My concern with philosophers of science confidently endorsing Humeanism is that I expect this to be a case of ‘I’m supposed to think like a Scientist, and Scientists are skeptical of things, especially weird things we can’t directly observe’. Even if Humeanism itself is true, I would be very surprised if most Humeans believe in it for the right reasons.
In some ways this argument parallels the argument Eliezer has with himself over whether our universe is more like first-order logic or more like second-order; first-order logic is similar in some ways to Humeanism, because it doesn’t think we need to subsume the instances within a larger generalization in order to fully explain and predict them. (Or, more precisely, it thinks such generalizations are purely anthropocentric, human constructs for practical ends; they give us little if any reason to update in favor of any metaphysical posits.)
Hmm, I may need to reread the paper, but my understanding that they were also using Hume in the context of the question which asked which philosophers or philosophical schools people most identified with.
True, but when RobbBB comments on experts being wrong, he specifically mentions the tendency of philosophers of science to be Humeans, so I’m pretty sure he means to say they are mistaken in being Humean in this specific sense, not that it’s just generally a mistake to be influenced by Hume (I don’t get the impression that he is that down on Hume generally).
Yes, thanks for pointing this out. I’m not criticizing anyone for being a follower of Hume in general. I am decidedly not down on Hume, usually.

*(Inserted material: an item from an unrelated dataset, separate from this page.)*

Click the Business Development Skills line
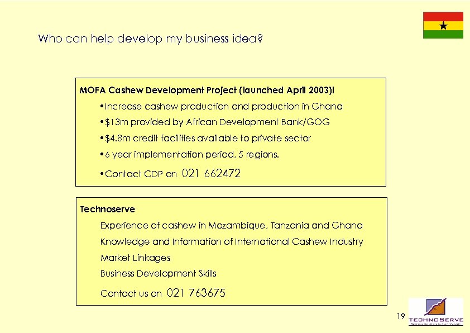 (158, 273)
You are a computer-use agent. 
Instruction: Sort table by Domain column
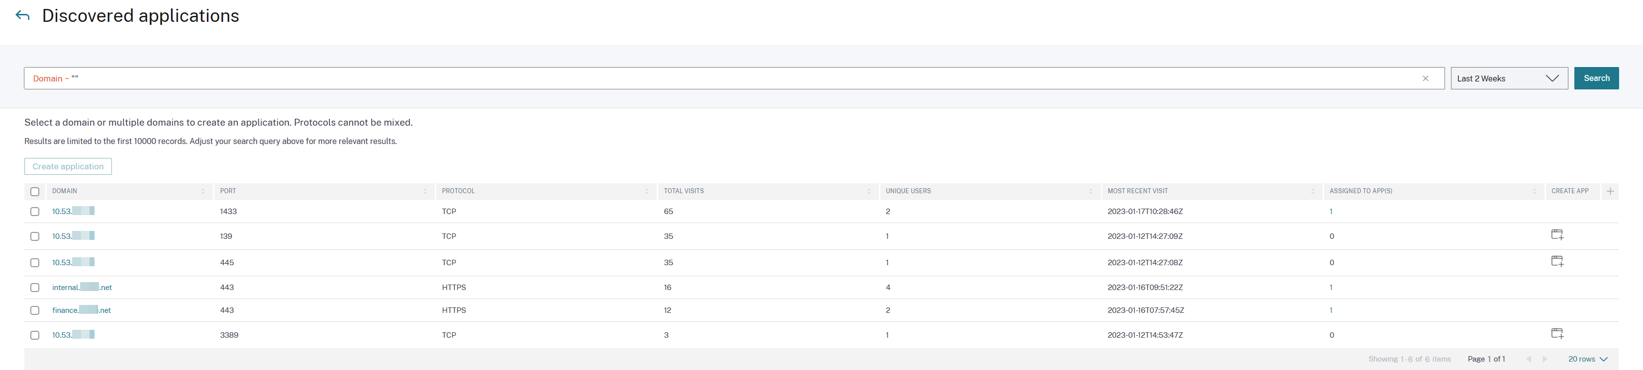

It’s evidence for both. If philosophers disagree with us, we should be less confident that we’re right, and also less confident that they’re right. The examples I provided were ones where I had high enough priors on the issues to not be dragged into agnosticism by specialists’ disagreeing with me. (But, of course, I could still change my mind if we talked about it more. I don’t mean to encourage lock-step adherence to some vague idea of LW Consensus as a shortcut for avoiding actually evaluating these philosophical doctrines.)
Regarding Humeanism, I was voicing my own view (and Eliezer’s), not speaking for LessWrong as a whole. I’m more worried about philosophers being wrong than about their being un-LWy as such. Note that Humeanism here only refers to skepticism or reductionism about laws of ntaure; it doesn’t refer to any of Hume’s other views. (In fact, Hume himself was not a Humean in the sense used in the PhilPapers Survey. ‘Humeanism’ is like ‘Platonism’ in a modern context; a view only vaguely and indirectly inspired by the person for whom it’s named.)